# Problem description:
Could you print every record exactly as it stands?

(Dataset records)
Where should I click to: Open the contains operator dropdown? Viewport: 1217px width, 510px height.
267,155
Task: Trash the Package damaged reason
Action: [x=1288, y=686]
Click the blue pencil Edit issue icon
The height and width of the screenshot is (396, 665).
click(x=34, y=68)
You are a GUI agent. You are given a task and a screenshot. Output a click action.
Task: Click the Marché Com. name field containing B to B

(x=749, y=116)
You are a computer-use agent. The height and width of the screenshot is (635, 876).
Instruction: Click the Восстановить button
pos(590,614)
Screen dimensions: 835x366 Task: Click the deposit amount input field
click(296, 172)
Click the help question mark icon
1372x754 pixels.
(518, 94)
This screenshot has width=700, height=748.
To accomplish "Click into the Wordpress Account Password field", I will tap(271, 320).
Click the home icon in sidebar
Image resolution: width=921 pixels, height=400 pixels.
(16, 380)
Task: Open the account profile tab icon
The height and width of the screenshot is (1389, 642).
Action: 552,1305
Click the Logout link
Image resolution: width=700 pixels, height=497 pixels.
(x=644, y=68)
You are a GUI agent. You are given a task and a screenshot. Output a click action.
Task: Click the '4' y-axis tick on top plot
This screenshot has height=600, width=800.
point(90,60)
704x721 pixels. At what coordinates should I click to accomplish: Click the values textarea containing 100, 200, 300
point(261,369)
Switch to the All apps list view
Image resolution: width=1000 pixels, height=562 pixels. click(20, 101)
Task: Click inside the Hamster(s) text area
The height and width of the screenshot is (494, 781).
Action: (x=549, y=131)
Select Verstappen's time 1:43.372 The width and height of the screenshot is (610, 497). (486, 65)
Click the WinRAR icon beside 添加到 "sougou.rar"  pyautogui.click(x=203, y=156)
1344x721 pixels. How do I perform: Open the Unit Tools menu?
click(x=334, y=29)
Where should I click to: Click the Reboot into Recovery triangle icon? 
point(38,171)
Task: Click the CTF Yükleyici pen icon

# Answer to the problem:
Where should I click to: Open the contains operator dropdown? Viewport: 1217px width, 510px height.
267,155
Task: Trash the Package damaged reason
Action: [x=1288, y=686]
Click the blue pencil Edit issue icon
The height and width of the screenshot is (396, 665).
click(x=34, y=68)
You are a GUI agent. You are given a task and a screenshot. Output a click action.
Task: Click the Marché Com. name field containing B to B

(x=749, y=116)
You are a computer-use agent. The height and width of the screenshot is (635, 876).
Instruction: Click the Восстановить button
pos(590,614)
Screen dimensions: 835x366 Task: Click the deposit amount input field
click(296, 172)
Click the help question mark icon
1372x754 pixels.
(518, 94)
This screenshot has width=700, height=748.
To accomplish "Click into the Wordpress Account Password field", I will tap(271, 320).
Click the home icon in sidebar
Image resolution: width=921 pixels, height=400 pixels.
(16, 380)
Task: Open the account profile tab icon
The height and width of the screenshot is (1389, 642).
Action: 552,1305
Click the Logout link
Image resolution: width=700 pixels, height=497 pixels.
(x=644, y=68)
You are a GUI agent. You are given a task and a screenshot. Output a click action.
Task: Click the '4' y-axis tick on top plot
This screenshot has height=600, width=800.
point(90,60)
704x721 pixels. At what coordinates should I click to accomplish: Click the values textarea containing 100, 200, 300
point(261,369)
Switch to the All apps list view
Image resolution: width=1000 pixels, height=562 pixels. click(20, 101)
Task: Click inside the Hamster(s) text area
The height and width of the screenshot is (494, 781).
Action: (x=549, y=131)
Select Verstappen's time 1:43.372 The width and height of the screenshot is (610, 497). (486, 65)
Click the WinRAR icon beside 添加到 "sougou.rar"  pyautogui.click(x=203, y=156)
1344x721 pixels. How do I perform: Open the Unit Tools menu?
click(x=334, y=29)
Where should I click to: Click the Reboot into Recovery triangle icon? 
point(38,171)
Task: Click the CTF Yükleyici pen icon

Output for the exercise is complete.